# Handle bar gel pads



## Andrew Brown (15 May 2013)

I am about to put drops on to the zester, and I am toying with trying gel pads under the bar tape, but i have no idea if I'm going to like them. Does anyone have any that they might be looking to dispose of for free/ cheap, so that I can try it out, and not worry about wasting money on them if I decide I just like the bare tape?

cheers,

Andy


----------



## Andrew Brown (20 May 2013)

Alternatively has anyone got any old bar tape they have removed, I could make use of some sections of that to add some much needed cushioning to my bars! Anything would be of help, particularly more squidgy bar tapes - the stuff I've bought is thinner that I had hoped, so I'm feeling I need to give it some help!


----------



## Chrisz (20 May 2013)

I double-wrap my bars with Cinelli cork tape - very comfy (especially as I have big hands)!


----------



## Andrew Brown (21 May 2013)

No one got any old tape taking up space?


----------



## cyberknight (25 May 2013)

What about using some old inner tube ?
I have been thinking about getting some of those gel pads but an old inner tube cut 1 or 2 layer thick might work . alternatively use it like a bar tape then wrap with normal on top although i am not sure how thick it would be.


----------



## jp1970 (30 May 2013)

I've got some..... I post out for free ... They fit on the top of the bars...


----------



## e-rider (30 May 2013)

Andrew Brown said:


> No one got any old tape taking up space?

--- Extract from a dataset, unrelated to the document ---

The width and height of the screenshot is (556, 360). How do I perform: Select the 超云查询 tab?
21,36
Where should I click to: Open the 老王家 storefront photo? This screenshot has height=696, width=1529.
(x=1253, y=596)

old tape tends to rip when removed.
I find that thicker tape makes my hands ache more, esp on long rides (I have fairly large hands; size XL in most gloves)!?

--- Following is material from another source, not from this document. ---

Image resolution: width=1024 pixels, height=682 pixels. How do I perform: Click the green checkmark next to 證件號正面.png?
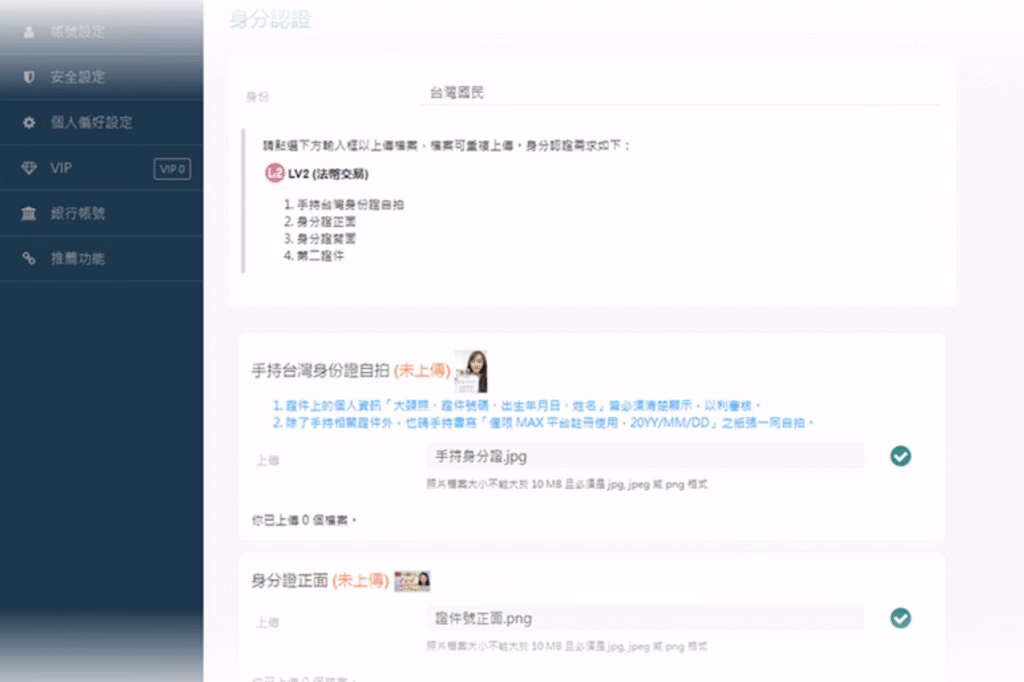[x=901, y=618]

Also, with the prices Royal Mail charge, it would be not much more expensive buying new tape from an online shop that offers free delivery such as CRC or Wiggle, than getting it for free here but paying £4 to send it. The Easton tape below is quite thick.

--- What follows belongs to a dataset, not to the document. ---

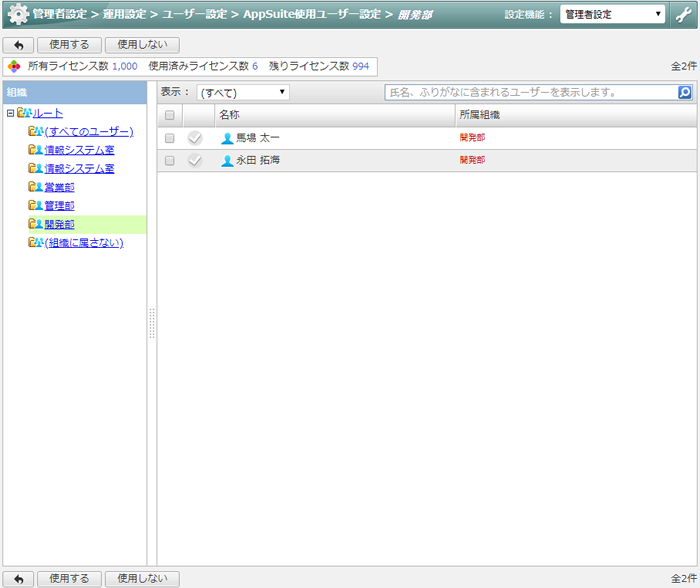700x588 pixels.
Task: Click the bottom 使用しない button
Action: pyautogui.click(x=142, y=579)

http://www.wiggle.co.uk/bike-ribbon-pro-bar-tape/ 

http://www.wiggle.co.uk/easton-cork-bar-tape/

http://www.wiggle.co.uk/deda-bar-tape/


----------



## cyberknight (30 May 2013)

just got these, very cheap and quick.
http://www.noahsark.co.uk/bike-shop...our-black-2558-2022&utm_campaign=froogle#7310


----------



## Andrew Brown (2 Jun 2013)

Looks good but already got tape, offer of pads above and also the inner tube idea!


----------



## jp1970 (14 Jun 2013)

Andy.... Tape sent in the post Wednesday


----------



## Andrew Brown (17 Jun 2013)

Ta very muchly


----------